The abrupt standstill of the global economy is becoming increasingly apparent in corporate and economic data. It is also an illusion to believe that the economy will get going again at the push of a button as soon as the health crisis will have been overcome. The slump is leaving marks too deep. Despite state support, numerous bankruptcies are to be expected. The losses suffered will keep many companies busy for even longer. The rise in unemployment, in turn, will weigh on consumption.
However, the health crisis has not yet been overcome either. The coronavirus will shape the healthcare system and the global economy for months to come. Although there are growing signs in Europe that the far-reaching measures taken to prevent the further spread of the coronavirus are having an effect, there is still a long way to go. However, the focus of the coronavirus pandemic is increasingly shifting to the US, where case numbers and deaths continue to rise sharply, and to emerging markets, where the problems are only just beginning.
In countries where the disease has been successfully contained, such as China, Korea and Singapore, the risk of a new outbreak is also high. This makes it clear that even if the current wave of infection soon flattens out, there are still no signs of a "herd immunity" of the world population. Until a vaccine becomes available, governments will therefore have to resort to restrictive measures - even if these are unlikely to remain in force in the same strict form due to the massive economic consequences.

[Dataset content]
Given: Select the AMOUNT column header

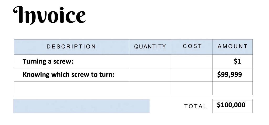Looking at the screenshot, I should [x=232, y=47].

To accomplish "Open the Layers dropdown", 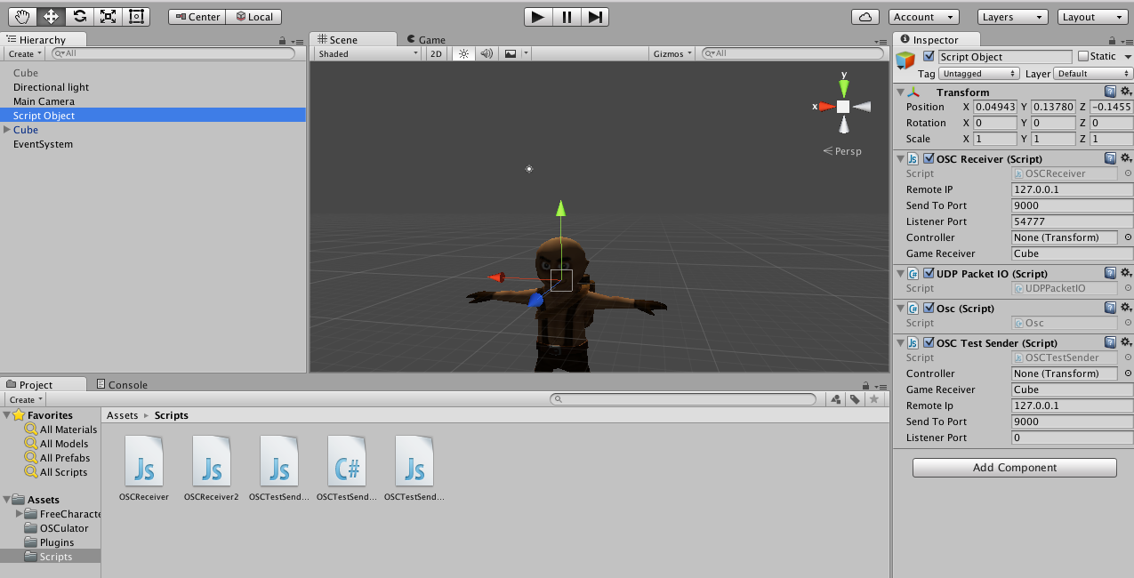I will pos(1013,17).
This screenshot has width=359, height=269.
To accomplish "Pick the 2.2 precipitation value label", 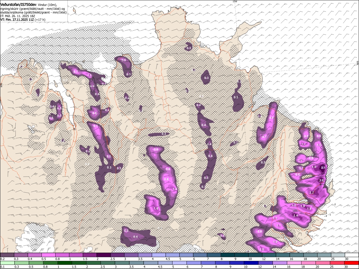I will (x=312, y=193).
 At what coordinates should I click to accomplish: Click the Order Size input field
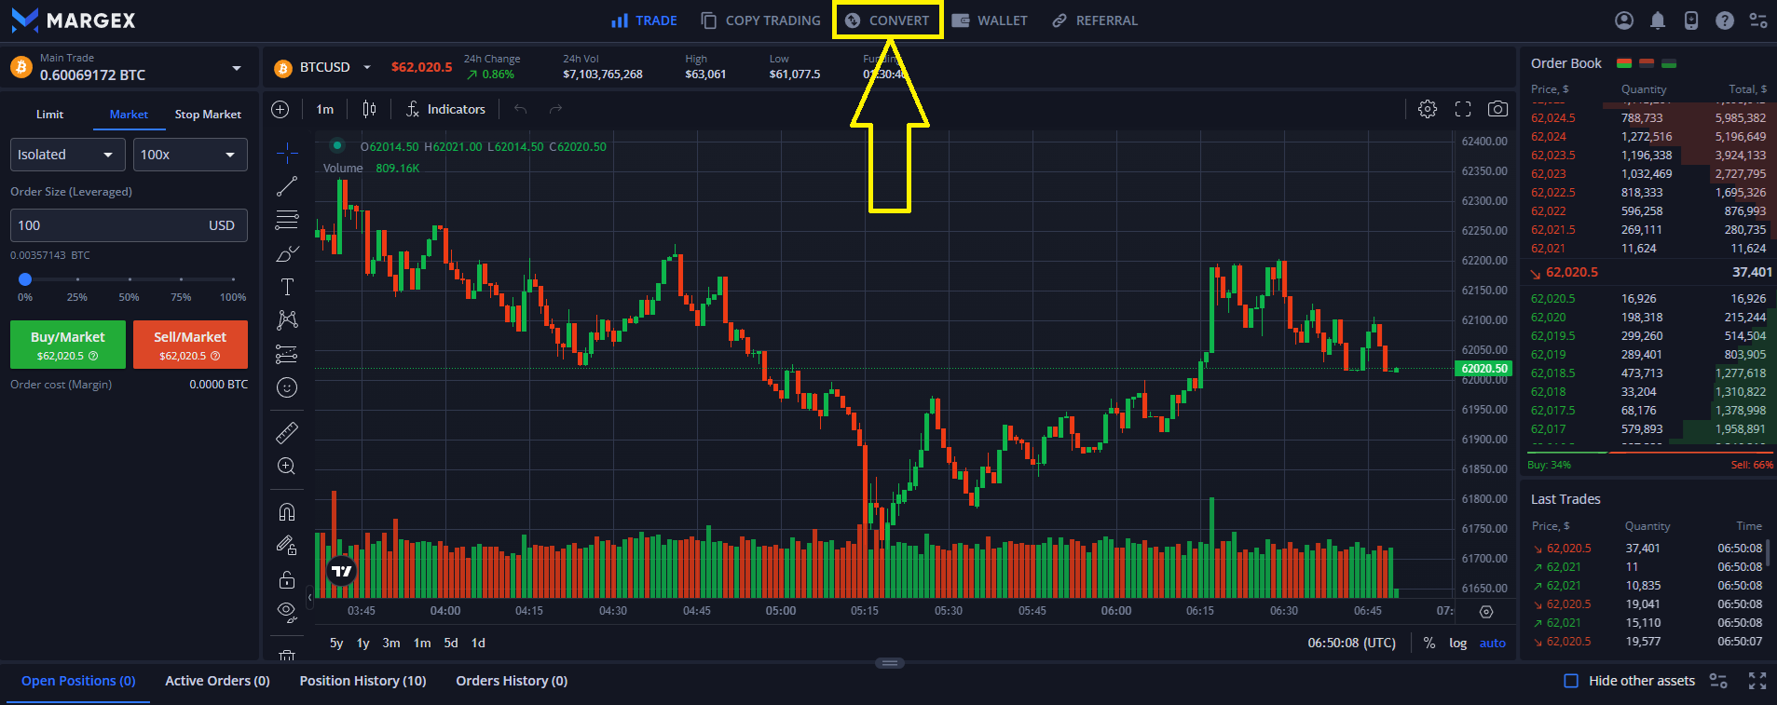pyautogui.click(x=107, y=225)
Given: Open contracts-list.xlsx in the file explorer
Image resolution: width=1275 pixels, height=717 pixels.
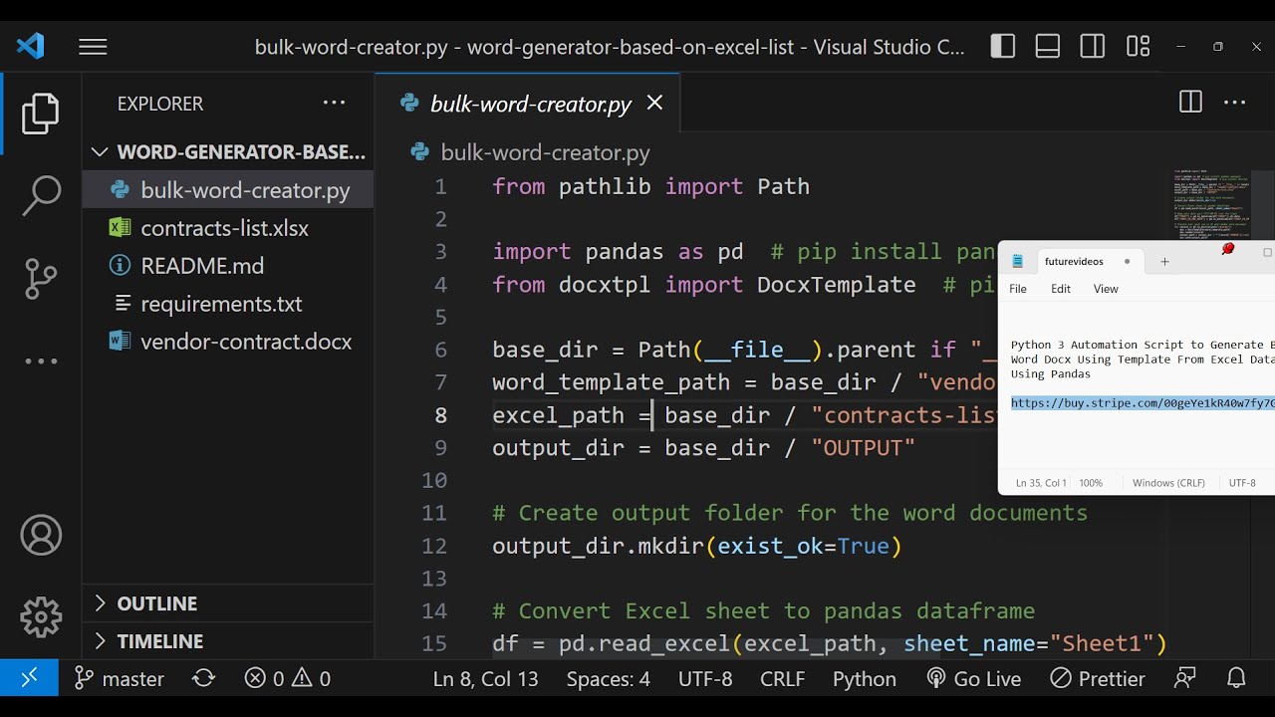Looking at the screenshot, I should point(224,228).
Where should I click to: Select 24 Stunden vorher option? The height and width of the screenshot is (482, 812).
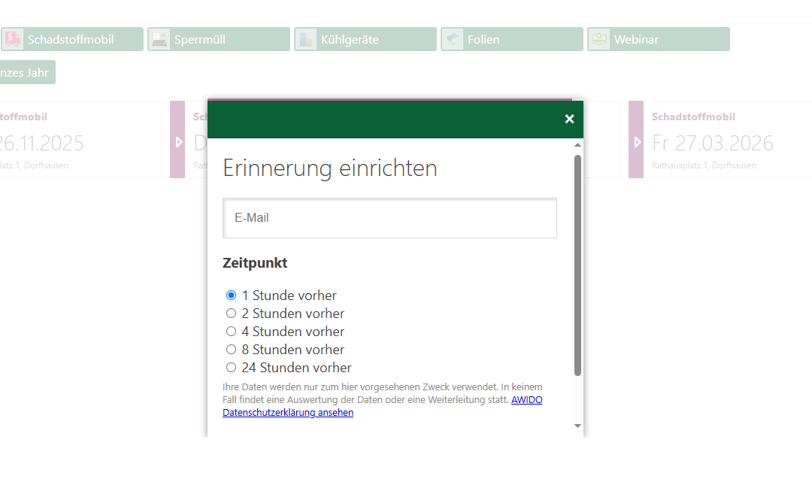point(232,368)
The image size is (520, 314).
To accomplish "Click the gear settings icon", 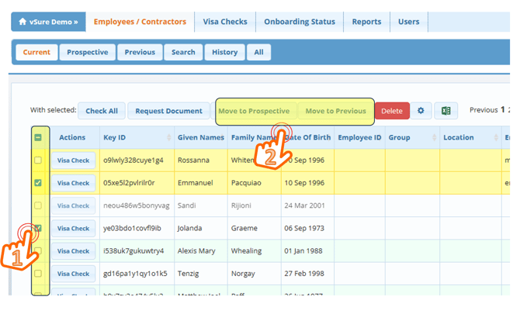I will pyautogui.click(x=421, y=111).
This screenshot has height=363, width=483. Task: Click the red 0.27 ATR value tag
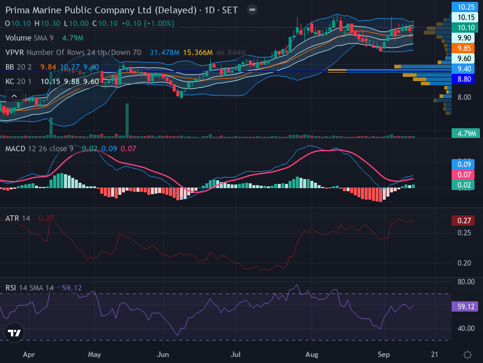464,221
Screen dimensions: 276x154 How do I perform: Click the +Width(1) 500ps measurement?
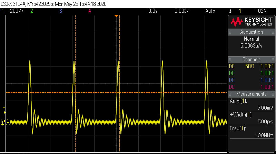pyautogui.click(x=252, y=118)
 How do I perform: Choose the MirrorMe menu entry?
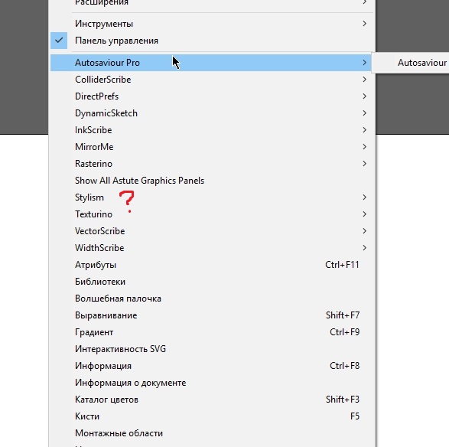pos(213,147)
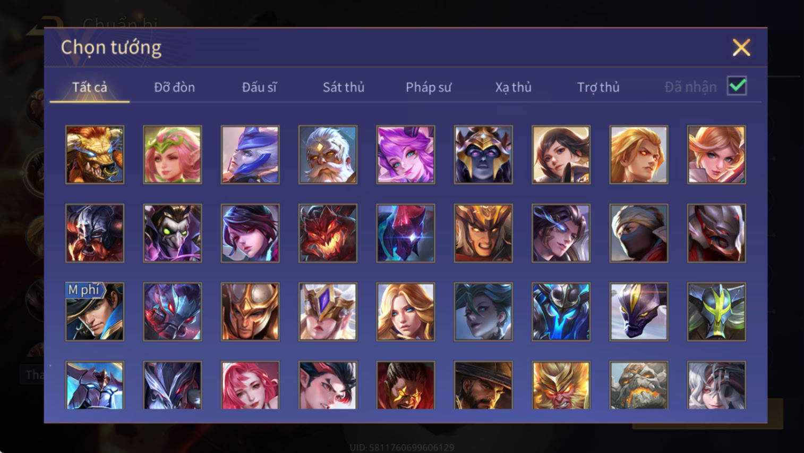Open the Trợ thủ tab
The image size is (804, 453).
pyautogui.click(x=598, y=87)
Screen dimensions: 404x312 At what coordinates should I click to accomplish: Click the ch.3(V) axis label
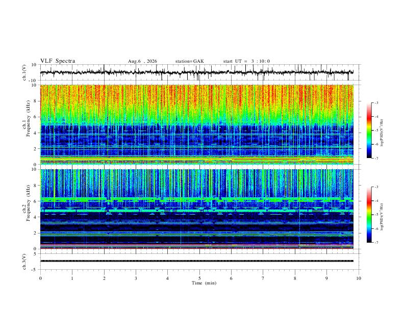(x=24, y=262)
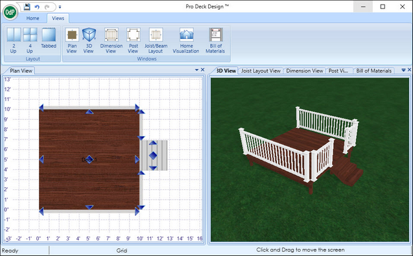Click the Save icon in quick access toolbar
The image size is (413, 256).
tap(27, 7)

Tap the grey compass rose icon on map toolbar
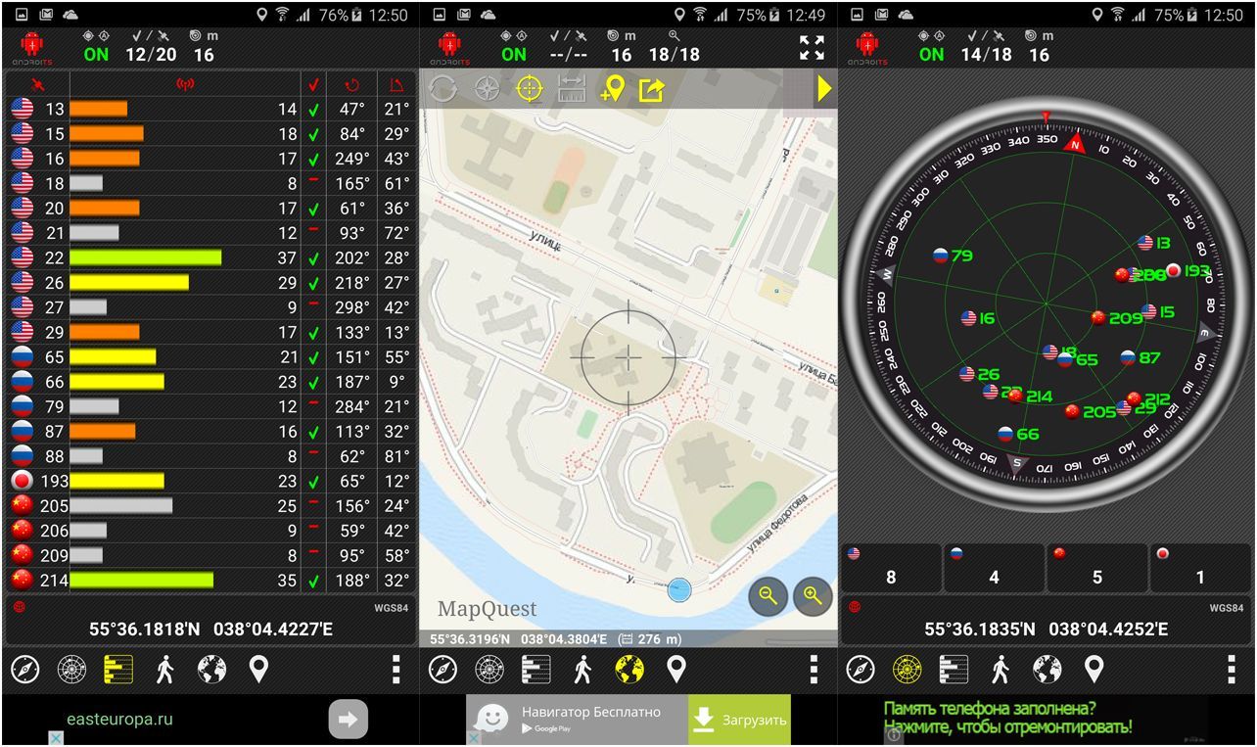click(487, 89)
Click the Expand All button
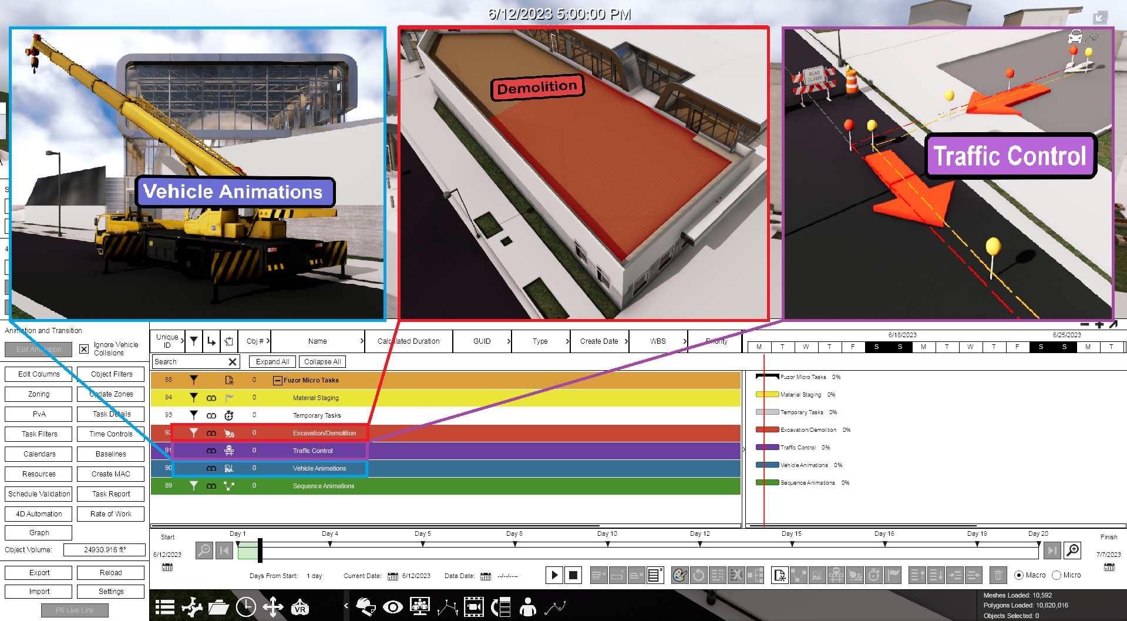 coord(272,362)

[Tasks to carry out]
1/ Answer these questions from the passage on the coronavirus and the global economy:
(a) What will the rise in unemployment weigh on?
(b) Where is the focus of the coronavirus pandemic increasingly shifting?
(c) Which countries are named as places where the disease has been successfully contained?
2/ For each statement, say whether it agrees with the passage on the coronavirus and the global economy, and quote the words that decide it.
(a) Numerous bankruptcies are expected even with state support.
(b) Signs of a "herd immunity" of the world population are already appearing.
(c) Restrictive measures will stay in force in the same strict form until a vaccine becomes available.

[Responses to the exercise]
1/
(a) Consumption.
(b) To the US and to emerging markets.
(c) China, Korea and Singapore.

2/
(a) Yes: "Despite state support, numerous bankruptcies are to be expected."
(b) No: "there are still no signs of a "herd immunity" of the world population."
(c) No: "even if these are unlikely to remain in force in the same strict form due to the massive economic consequences."